START RECORDED INFORMATION

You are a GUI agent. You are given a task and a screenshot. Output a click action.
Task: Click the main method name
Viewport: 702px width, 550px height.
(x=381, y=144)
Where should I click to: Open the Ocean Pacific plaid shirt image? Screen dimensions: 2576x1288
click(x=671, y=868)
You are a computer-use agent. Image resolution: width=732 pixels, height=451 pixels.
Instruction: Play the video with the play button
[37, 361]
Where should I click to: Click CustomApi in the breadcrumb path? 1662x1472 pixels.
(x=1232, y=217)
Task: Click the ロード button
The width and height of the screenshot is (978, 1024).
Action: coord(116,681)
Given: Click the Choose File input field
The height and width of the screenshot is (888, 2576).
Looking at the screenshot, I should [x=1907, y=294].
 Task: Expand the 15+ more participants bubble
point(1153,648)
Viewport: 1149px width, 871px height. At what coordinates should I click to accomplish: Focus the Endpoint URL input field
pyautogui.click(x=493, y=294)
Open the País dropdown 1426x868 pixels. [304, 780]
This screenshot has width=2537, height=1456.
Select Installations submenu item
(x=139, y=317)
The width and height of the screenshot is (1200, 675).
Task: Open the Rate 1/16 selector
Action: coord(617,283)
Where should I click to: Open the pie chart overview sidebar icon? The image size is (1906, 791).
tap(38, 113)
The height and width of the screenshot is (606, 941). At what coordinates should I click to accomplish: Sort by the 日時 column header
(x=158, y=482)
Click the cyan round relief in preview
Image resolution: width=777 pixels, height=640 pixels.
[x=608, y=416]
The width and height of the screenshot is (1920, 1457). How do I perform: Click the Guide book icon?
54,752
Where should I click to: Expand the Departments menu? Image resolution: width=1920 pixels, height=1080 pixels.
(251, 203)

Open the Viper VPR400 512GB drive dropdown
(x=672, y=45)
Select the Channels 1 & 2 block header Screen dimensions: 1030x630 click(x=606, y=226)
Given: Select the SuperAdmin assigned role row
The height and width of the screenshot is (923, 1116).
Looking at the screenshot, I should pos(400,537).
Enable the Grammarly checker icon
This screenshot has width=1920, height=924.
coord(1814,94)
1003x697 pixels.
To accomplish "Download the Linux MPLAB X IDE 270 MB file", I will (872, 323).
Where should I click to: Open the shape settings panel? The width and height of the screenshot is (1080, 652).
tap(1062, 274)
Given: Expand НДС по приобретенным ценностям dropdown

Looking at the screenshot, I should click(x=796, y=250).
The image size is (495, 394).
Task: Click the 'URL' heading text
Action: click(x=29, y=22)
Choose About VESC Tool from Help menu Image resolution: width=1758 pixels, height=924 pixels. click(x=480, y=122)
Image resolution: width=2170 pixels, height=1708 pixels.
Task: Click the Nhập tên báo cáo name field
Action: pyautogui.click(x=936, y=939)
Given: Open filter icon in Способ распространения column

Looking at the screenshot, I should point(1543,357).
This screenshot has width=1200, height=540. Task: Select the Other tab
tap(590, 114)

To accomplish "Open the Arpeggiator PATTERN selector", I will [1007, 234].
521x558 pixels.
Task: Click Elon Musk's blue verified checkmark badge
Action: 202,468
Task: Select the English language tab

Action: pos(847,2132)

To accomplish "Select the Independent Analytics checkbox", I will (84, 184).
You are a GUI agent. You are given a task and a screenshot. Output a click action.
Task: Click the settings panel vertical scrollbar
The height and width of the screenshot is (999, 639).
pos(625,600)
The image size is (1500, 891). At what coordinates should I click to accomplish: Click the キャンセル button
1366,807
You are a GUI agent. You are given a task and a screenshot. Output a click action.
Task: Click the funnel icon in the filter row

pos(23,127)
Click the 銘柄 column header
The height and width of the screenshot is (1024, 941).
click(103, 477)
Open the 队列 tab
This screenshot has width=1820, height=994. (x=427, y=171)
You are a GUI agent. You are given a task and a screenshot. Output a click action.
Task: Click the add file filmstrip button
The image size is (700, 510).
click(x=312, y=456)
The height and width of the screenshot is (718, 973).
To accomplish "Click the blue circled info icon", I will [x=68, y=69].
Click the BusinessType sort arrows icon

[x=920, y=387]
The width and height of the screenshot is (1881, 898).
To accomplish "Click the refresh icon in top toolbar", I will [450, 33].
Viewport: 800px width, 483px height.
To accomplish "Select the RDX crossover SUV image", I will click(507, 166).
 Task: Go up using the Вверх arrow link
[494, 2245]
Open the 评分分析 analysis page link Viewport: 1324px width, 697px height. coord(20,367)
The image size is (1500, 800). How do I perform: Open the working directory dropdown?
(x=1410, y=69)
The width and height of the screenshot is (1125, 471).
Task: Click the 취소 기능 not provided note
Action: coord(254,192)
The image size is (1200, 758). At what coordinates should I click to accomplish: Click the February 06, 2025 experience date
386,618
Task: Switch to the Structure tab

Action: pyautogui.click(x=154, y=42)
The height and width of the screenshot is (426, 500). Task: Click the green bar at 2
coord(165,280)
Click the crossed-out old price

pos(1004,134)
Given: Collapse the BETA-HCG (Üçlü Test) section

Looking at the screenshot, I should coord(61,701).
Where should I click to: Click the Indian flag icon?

END RECORDED INFORMATION

SHORT TASK: Which lines of the listing above contain the string "selector"? Copy out each of those lines; case counts.

FINISHED ANSWER:
Task: Open the Rate 1/16 selector
To accomplish "Open the Arpeggiator PATTERN selector", I will [1007, 234].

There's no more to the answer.